Survei Rokok Ilegal Keluaran UGM Tunjukkan Peredaran Rokok Ilegal di Tahun 2018 Turun Menjadi 7,04%
“Melalui program PCBT, Bea Cukai secara intensif dan masif melakukan penindakan rokok ilegal, operasi pasar, dan kampanye anti rokok".
Editor: Content Writer
Pemerintah melalui Kementerian Keuangan c.q. Bea Cukai bekerja sama dengan Penelitian dan Pelatihan Ekonomika dan Bisnis (P2EB) Fakultas Ekonomi dan Bisnis Universitas Gajah Mada (FEB UGM) telah melakukan survei rokok ilegal 2018.

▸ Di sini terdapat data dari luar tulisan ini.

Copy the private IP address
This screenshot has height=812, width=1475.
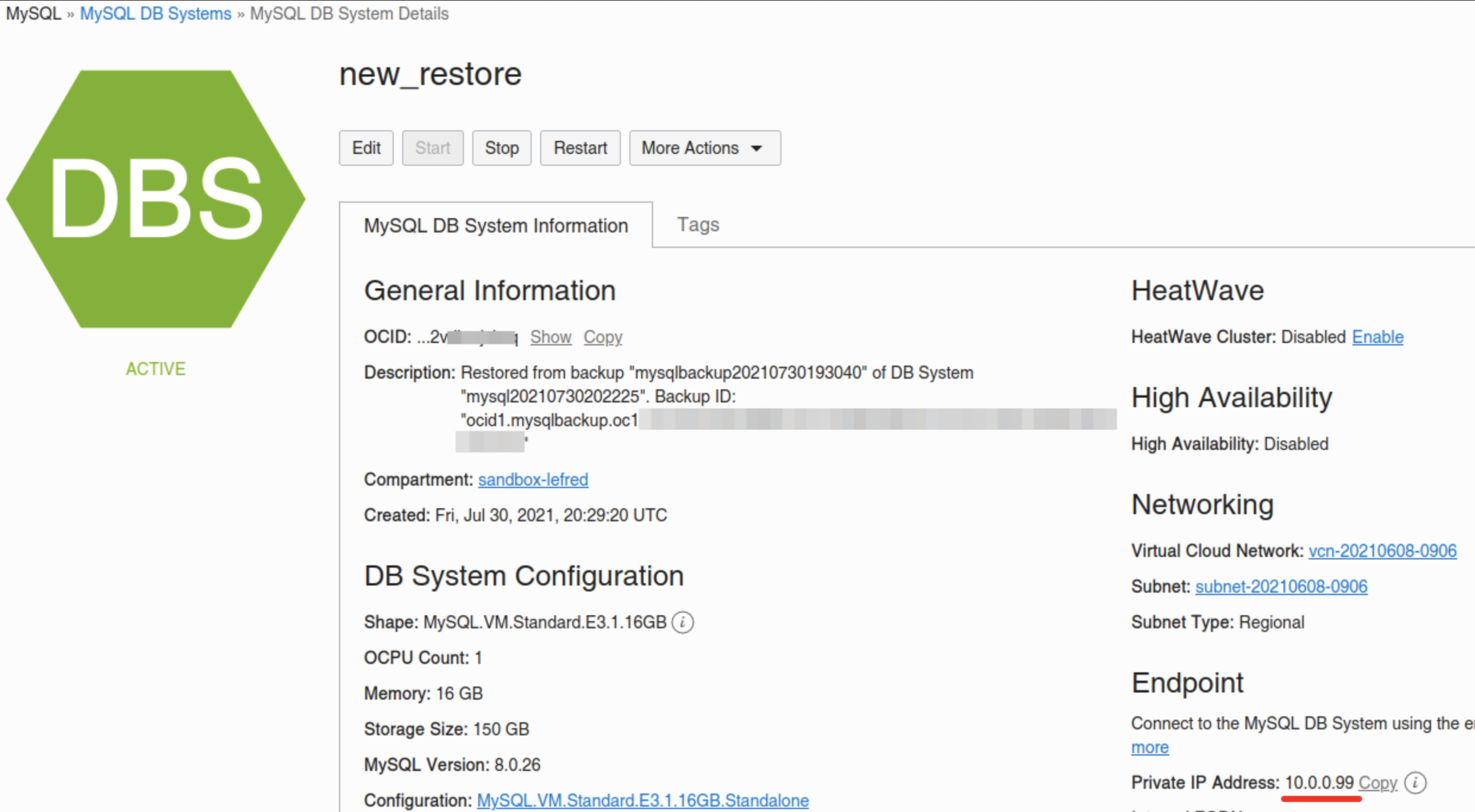[1377, 783]
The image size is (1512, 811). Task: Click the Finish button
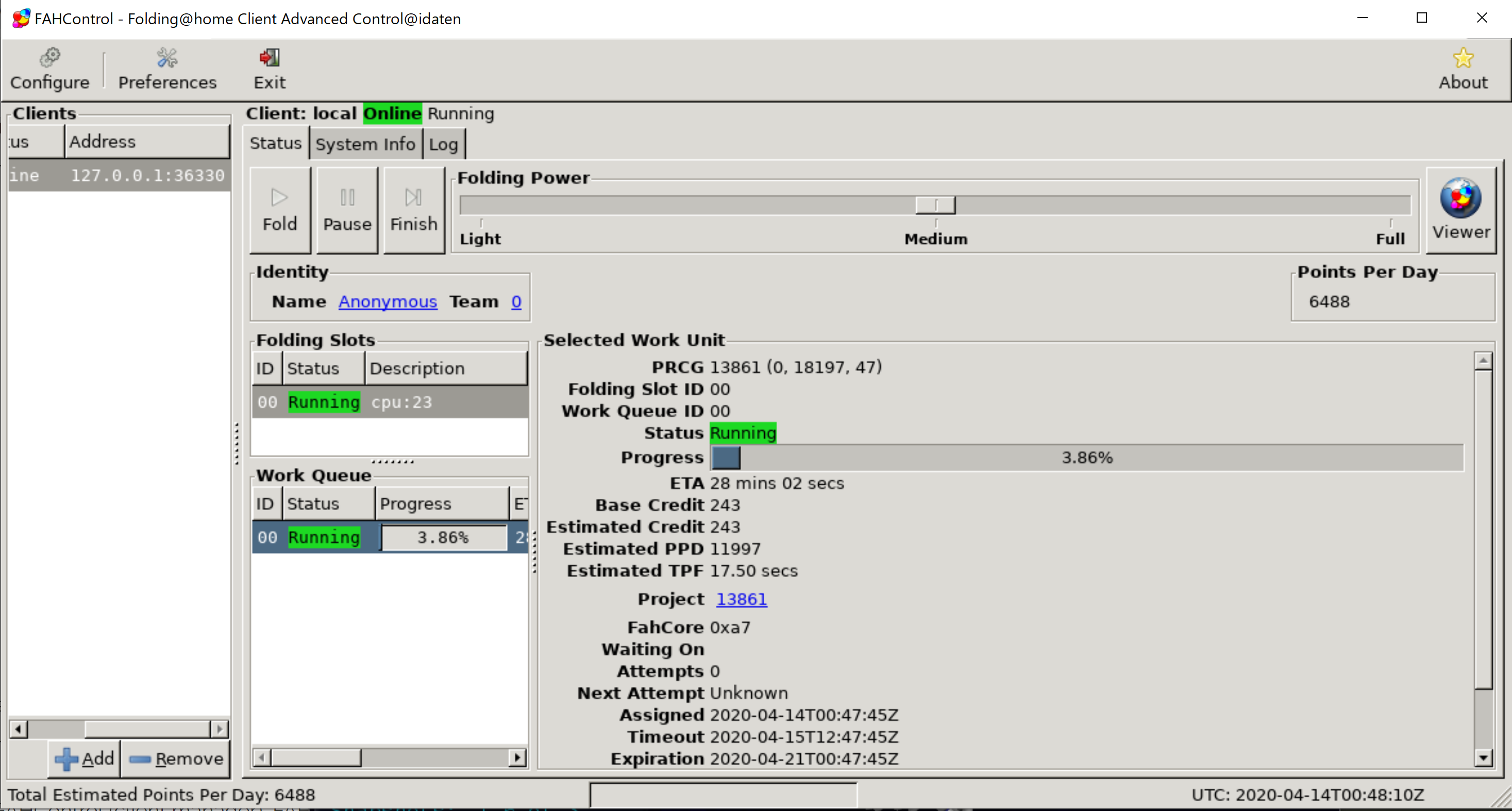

Kegiatan dua tahunan yang telah dilakukan sejak tahun 2010 ini bertujuan untuk mengestimasi persentase pelanggaran cukai rokok ilegal yang dilakukan oleh industri rokok secara nasional dan menghitung proporsi pelanggaran cukai rokok ilegal berdasarkan tipe pelanggarannya.
Survei rokok ilegal dari P2EB UGM tersebut telah dilakukan di 426 Kota/Kabupaten di Indonesia. Hasilnya, diketahui bahwa terdapat penurunan presentase rokok ilegal di tahun 2018, dibandingkan tahun-tahun sebelumnya. Berdasarkan hasil survei tersebut tingkat peredaran rokok ilegal secara nasional turun menjadi 7,04% dibandingkan di tahun 2016 sebesar 12,14%.
Tipe pelanggaran masih didominasi oleh rokok polos atau rokok yang tidak dilekati pita cukai sekitar 52,6% dari total rokok ilegal, dilanjutkan rokok dengan pita cukai palsu, rokok dengan pita cukai salah peruntukan, rokok dengan pita bekas, dan rokok dengan pita cukai salah personalisasi.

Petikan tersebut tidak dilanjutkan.